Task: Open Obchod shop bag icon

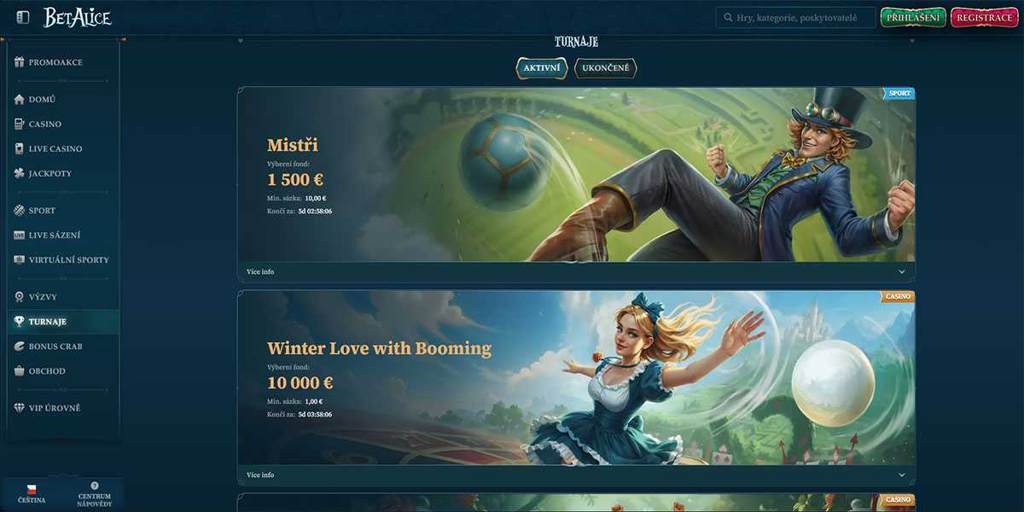Action: 20,371
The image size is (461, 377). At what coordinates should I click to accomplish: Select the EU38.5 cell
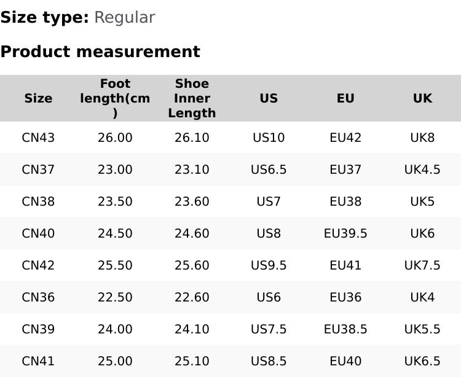coord(345,329)

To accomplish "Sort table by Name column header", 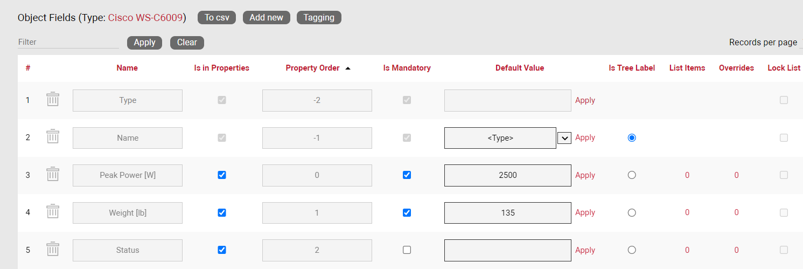I will pos(127,68).
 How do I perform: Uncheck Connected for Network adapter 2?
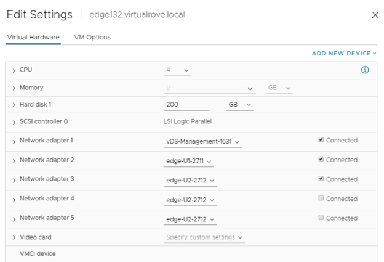[x=321, y=160]
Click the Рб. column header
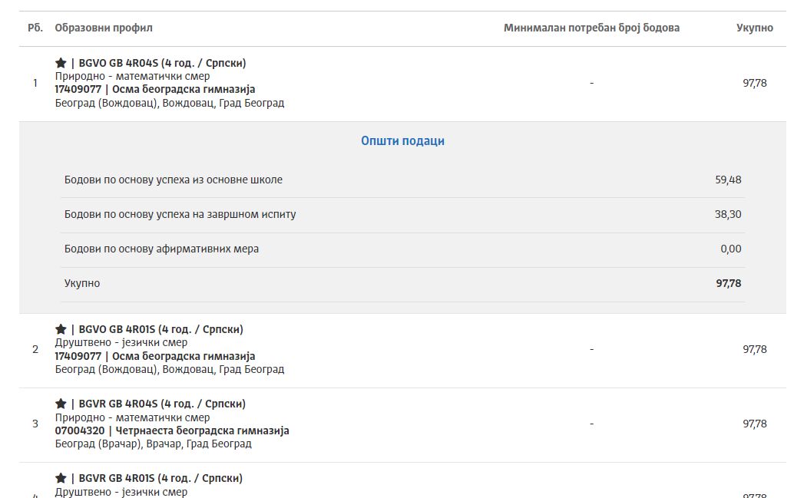This screenshot has height=498, width=794. coord(35,28)
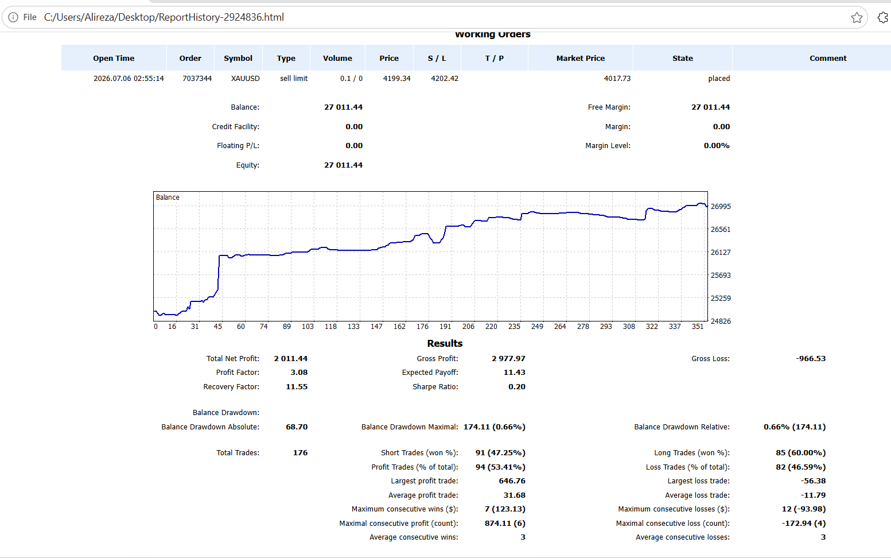
Task: Click the Order column header
Action: [x=190, y=58]
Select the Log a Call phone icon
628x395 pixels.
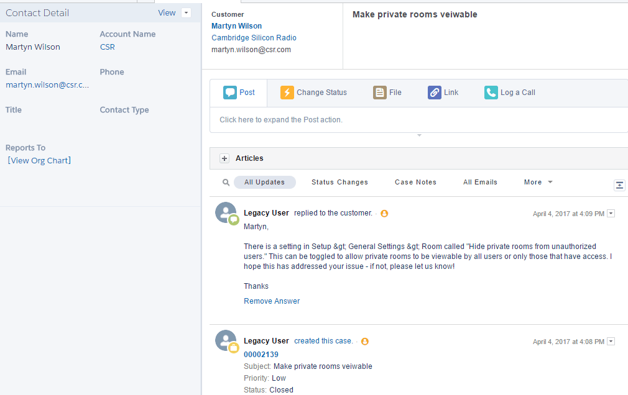tap(490, 92)
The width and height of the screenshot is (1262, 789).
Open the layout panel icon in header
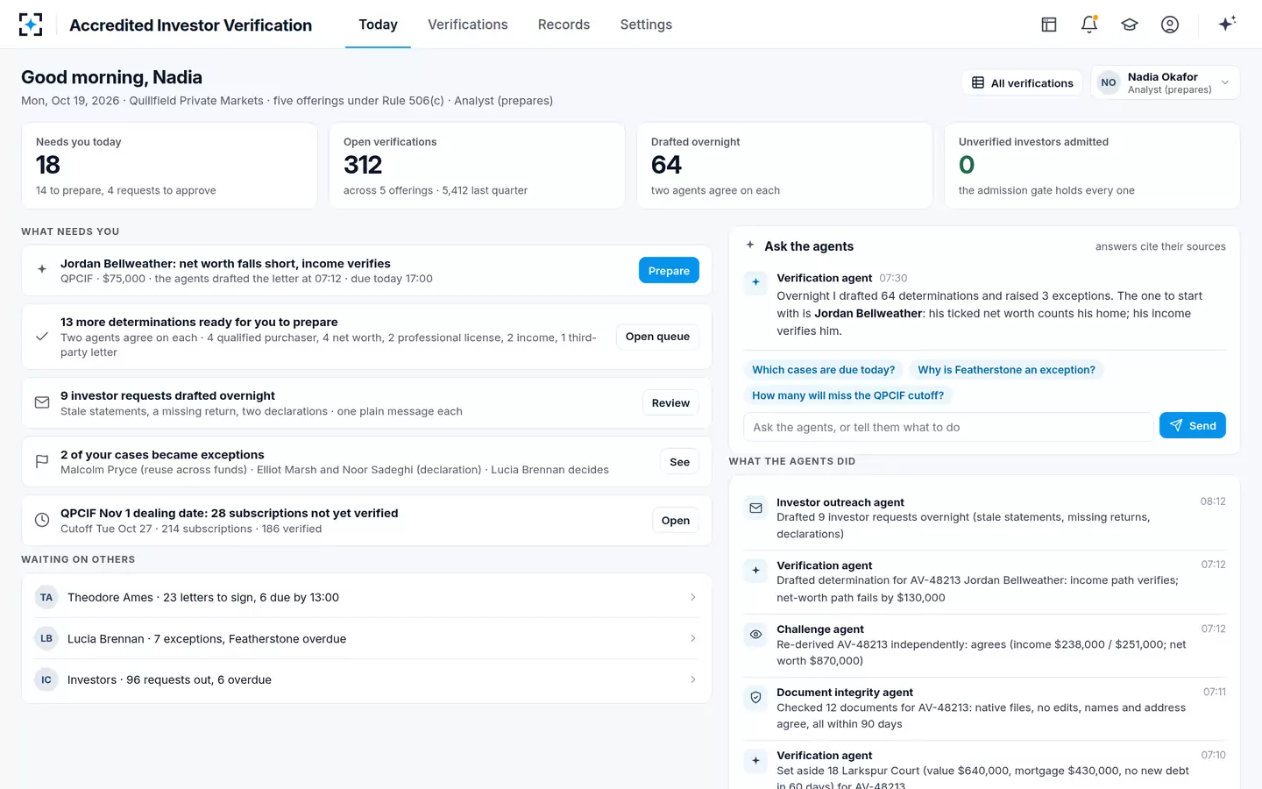[1049, 25]
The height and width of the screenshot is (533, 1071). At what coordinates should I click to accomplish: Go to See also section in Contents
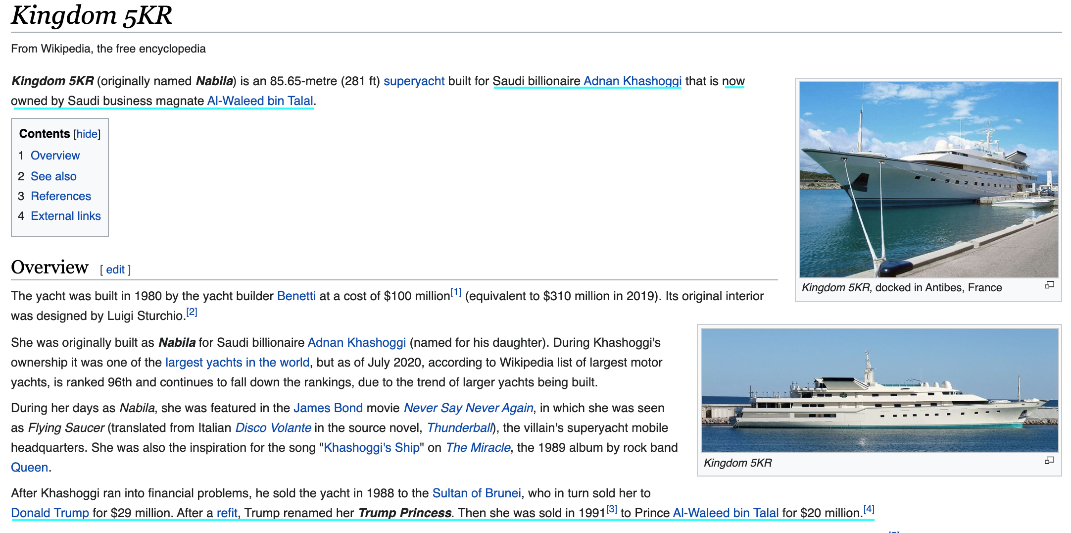pos(53,176)
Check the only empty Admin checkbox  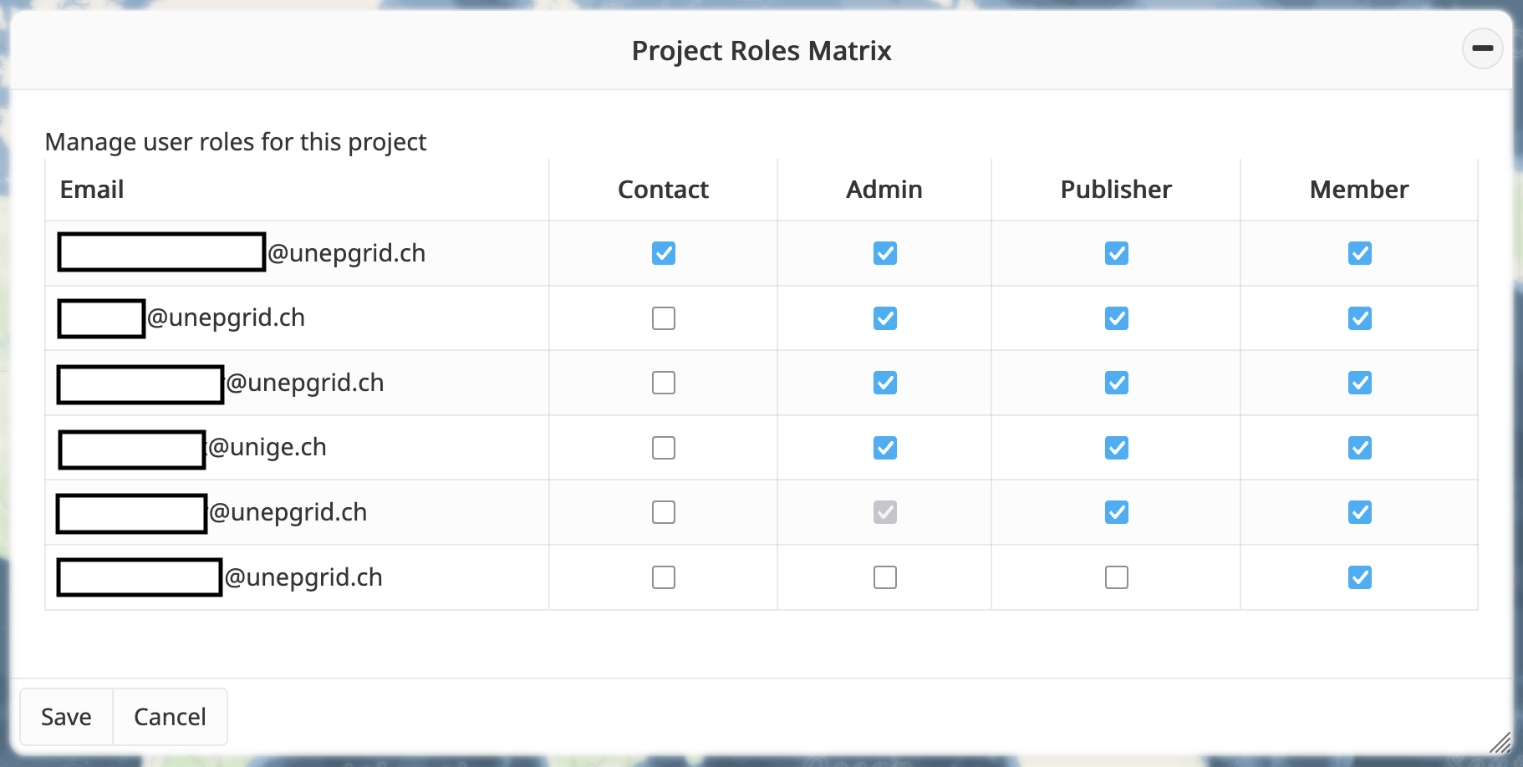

_ _ _ _

*WORK TO COMPLETE*:
Copy the stretch of the listing from the line containing "The height and" through the end of the listing, character for character. Leave out the pictures.

*FINAL RESULT*:
The height and width of the screenshot is (533, 1071). At what coordinates should I click to accomplish: Go to See also section in Contents
pos(53,176)
Check the only empty Admin checkbox  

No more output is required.